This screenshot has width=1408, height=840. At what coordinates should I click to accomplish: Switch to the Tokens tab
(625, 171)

☆ ☆ ☆ ☆

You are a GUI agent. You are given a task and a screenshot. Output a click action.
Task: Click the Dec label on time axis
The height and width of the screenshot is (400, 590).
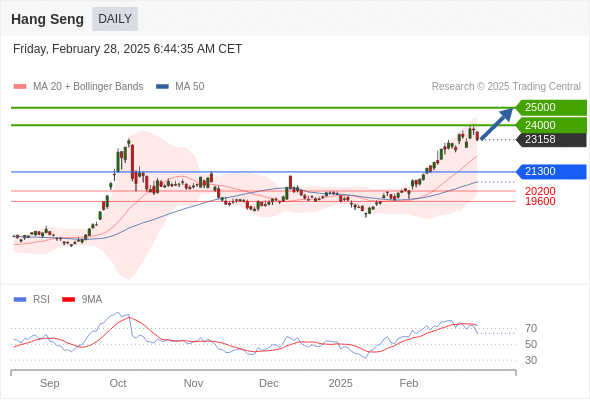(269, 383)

☆ ☆ ☆ ☆

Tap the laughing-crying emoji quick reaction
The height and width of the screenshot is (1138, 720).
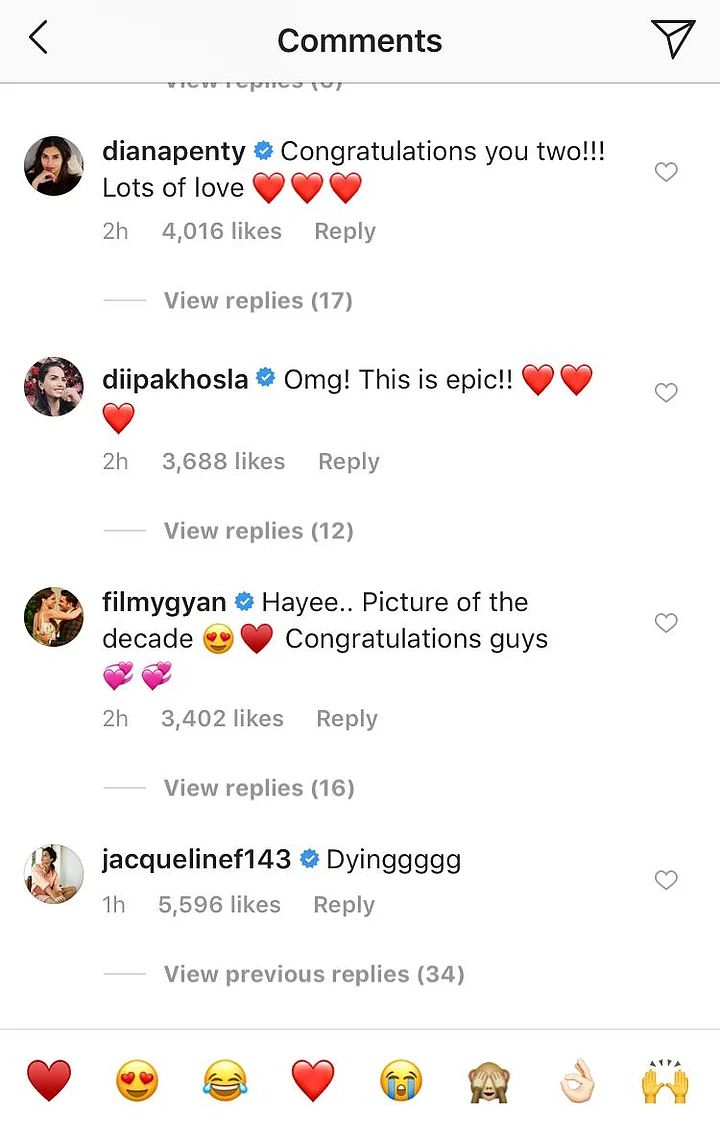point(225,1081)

☆ ☆ ☆ ☆

DESCRIPTION OF THE TASK: Reproduce the records word for word, from the line containing "Tap the laughing-crying emoji quick reaction" down through the line containing "point(225,1081)", both included. Omit the pictures.

FINAL RESULT:
Tap the laughing-crying emoji quick reaction
The height and width of the screenshot is (1138, 720).
point(225,1081)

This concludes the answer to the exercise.